The interfaces are also different this time around, since the AGP era it was made easier to share data between the bus and main memory. PCI-E having more bandwidth and supporting more channels (and even AGP itself) are much better suited than chaining together the cards, as the joint point would actually be the system bus (faster than memory). I do agree that this implementation is much refined, I guess 14 years wouldn't have gone in vain![]()
I thought 3dfx used a pass-through cable and just switched between the 2D card's video out and the video from its 3d-only framebuffer.
Mac graphics (Radius TV among others) were doing this long before 3dfx or Matrox, BTW.
Sorry, missed the edit window. By "this" I mean "transferring framebuffer data from one card into the framebuffer of another card for display".

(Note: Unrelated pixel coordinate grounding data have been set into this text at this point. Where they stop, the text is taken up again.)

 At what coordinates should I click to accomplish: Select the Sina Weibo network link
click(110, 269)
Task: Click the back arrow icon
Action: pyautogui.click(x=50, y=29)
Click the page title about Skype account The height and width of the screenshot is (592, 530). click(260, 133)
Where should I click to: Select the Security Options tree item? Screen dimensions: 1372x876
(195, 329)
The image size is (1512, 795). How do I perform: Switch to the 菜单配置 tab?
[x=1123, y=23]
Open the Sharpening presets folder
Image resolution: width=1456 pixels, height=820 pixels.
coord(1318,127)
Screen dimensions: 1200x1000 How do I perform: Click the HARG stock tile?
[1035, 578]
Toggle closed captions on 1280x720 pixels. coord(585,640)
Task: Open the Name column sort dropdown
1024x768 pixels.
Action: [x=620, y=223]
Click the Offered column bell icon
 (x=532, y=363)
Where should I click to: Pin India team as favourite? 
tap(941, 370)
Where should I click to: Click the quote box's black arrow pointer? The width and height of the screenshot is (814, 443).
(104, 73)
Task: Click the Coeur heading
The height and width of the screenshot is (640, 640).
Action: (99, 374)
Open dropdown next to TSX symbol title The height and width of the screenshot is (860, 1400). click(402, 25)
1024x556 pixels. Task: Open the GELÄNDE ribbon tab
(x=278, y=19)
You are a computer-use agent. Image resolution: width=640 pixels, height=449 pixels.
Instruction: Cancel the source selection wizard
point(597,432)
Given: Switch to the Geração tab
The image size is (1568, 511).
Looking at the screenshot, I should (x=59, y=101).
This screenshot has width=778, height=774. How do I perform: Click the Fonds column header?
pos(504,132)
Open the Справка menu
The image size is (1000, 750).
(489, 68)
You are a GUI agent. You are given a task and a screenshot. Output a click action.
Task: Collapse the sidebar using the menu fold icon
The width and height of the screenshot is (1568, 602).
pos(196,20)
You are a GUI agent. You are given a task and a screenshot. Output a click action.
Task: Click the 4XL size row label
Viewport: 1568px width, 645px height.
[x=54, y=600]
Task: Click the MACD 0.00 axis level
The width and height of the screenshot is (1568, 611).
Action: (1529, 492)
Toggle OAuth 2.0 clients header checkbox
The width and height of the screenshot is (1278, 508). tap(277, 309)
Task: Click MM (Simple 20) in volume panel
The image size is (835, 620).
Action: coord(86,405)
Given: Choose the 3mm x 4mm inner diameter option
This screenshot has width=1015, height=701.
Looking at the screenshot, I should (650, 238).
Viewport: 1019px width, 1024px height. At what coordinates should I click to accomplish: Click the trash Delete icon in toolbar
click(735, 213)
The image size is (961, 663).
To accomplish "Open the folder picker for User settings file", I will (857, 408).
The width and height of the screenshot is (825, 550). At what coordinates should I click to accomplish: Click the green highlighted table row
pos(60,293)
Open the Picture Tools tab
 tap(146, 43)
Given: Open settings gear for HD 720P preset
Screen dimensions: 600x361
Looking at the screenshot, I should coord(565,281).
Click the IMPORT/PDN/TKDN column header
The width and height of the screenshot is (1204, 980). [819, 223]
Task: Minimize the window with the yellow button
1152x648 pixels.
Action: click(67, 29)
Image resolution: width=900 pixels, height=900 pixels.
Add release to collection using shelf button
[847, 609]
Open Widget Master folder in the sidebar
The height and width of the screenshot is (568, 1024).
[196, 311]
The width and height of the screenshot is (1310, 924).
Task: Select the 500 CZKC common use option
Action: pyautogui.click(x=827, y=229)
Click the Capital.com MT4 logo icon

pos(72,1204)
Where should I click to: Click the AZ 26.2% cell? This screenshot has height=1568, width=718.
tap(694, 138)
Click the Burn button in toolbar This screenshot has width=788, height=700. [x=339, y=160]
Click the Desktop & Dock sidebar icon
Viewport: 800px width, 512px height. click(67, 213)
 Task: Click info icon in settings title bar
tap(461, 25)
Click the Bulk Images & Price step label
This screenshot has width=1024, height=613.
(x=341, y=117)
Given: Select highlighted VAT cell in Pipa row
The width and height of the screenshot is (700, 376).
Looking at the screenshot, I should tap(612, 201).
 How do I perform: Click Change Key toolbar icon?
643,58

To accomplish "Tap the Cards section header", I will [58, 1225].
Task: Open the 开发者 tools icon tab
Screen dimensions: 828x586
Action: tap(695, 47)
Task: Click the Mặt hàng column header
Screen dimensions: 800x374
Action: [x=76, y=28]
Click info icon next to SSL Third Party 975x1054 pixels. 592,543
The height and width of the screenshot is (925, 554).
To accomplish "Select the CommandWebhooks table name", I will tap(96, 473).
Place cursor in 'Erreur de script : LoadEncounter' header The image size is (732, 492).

Tbe proprietary drivers allows you to use multiple graphics cards with a single GL desktop using Xinerama. This gives you multi-screen. The OSS drivers, don't do that though.
ATI's new cards support >2 screens as well with RANDR too.
Unfortunately, it isn't so much the drivers are fundamentally broken, but the userland. When I was playing with the 6 display cards, I would have a single desktop using RANDR. Yes, compiz would work, but when you rotate the cube or similar, the assumptions about what the different display information means (RANDR, Xinerama extensions, etc) would get misinterpreted and make the experience less than ideal. In theory, you could switch of RANDR and the XINERAMA extension and find that compiz would treat it like one big screen - but you then lose the ability to dynamically resize screens with RANDR or get poor window placement with Xinerama.
It's just a use-case that the Desktop Environments don't really consider.